Yesterday in our first update we brought you, we told you about the potential for severe weather on Friday. The risk for severe weather included all of Iowa, with the main hazards being all three modes of severe weather. There was also the potential that some of the tornadoes on Friday, COULD be strong. All of this was dependent on if the timing was lined up perfectly.
Today, we add something new to our discussion. The storm prediction center has issued a slight risk for tomorrow, for parts of western Iowa. Scattered rain showers or thunderstorms are expected to be ongoing early in the day across northeastern Nebraska and eastern South Dakota. Conditions will become increasingly favorable for severe thunderstorms by late afternoon as shear and instability both increase. Forecast soundings show deep layer speed shear as well as low level veering for supercells. This should produce large hail initially, and eventually a damaging wind threat as cells merge into a MCS. There is a very small probability that a few tornadoes may form along the boundary. Otherwise, the main risks on Thursday will be large hail and damaging winds.

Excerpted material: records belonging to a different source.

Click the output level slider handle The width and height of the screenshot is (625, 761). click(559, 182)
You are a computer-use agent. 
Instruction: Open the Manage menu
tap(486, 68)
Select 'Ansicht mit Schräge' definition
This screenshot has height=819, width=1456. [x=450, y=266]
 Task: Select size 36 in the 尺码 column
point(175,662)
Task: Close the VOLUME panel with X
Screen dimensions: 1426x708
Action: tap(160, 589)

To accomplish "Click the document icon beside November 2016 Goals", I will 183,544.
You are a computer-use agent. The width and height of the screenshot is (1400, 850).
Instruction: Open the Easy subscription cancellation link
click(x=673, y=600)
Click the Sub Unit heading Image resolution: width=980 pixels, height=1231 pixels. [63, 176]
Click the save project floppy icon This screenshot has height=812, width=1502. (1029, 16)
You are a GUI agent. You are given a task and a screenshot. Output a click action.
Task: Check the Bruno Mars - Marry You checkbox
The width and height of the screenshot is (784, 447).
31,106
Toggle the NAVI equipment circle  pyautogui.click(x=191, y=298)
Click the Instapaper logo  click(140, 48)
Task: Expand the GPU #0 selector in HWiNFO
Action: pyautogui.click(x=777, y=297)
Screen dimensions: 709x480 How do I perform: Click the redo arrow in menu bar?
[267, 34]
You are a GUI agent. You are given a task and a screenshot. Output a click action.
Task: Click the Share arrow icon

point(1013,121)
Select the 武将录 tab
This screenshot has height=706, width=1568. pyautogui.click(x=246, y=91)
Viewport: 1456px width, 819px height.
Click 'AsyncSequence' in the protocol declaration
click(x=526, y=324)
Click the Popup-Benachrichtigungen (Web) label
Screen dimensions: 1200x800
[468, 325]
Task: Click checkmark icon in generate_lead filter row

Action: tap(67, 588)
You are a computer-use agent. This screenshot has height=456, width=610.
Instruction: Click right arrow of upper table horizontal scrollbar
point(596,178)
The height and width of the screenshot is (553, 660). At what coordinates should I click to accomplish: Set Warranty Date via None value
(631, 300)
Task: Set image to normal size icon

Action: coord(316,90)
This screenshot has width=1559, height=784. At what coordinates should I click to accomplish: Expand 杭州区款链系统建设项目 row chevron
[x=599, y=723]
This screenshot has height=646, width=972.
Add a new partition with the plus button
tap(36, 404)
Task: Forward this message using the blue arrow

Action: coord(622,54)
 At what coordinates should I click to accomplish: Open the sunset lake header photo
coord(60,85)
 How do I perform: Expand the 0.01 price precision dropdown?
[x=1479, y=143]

On Friday, severe storms are likely as low pressure deepens over southeastern Nebraska into Iowa during the afternoon or evening. A combination of ample instability, and veering and increasing winds with height, will favor supercells. Very large hail, a few tornadoes and damaging winds will all be possible. The strong forcing should allow severe storms to persist into the overnight hours, but it looks like they will line out instead of staying individual cells.
The main concern with this forecast is that our models have been very uncertain in the timing. Our models should start to get a better handle on the storm as it makes landfall in the pacific northwest coast later this afternoon.
October tornadoes are rare, however, they do happen. From 1980-2011, Iowa has seen 13 October tornadoes. On October 14th, 1966, a F-5 tornado struck the town of Belmond Iowa. Friday’s set up is starting to look similar to the system that produced the 1966 Belmond Iowa tornado. This does not mean that we will see tornadoes, but we will keep our eye on it and will continue to bring you daily updates.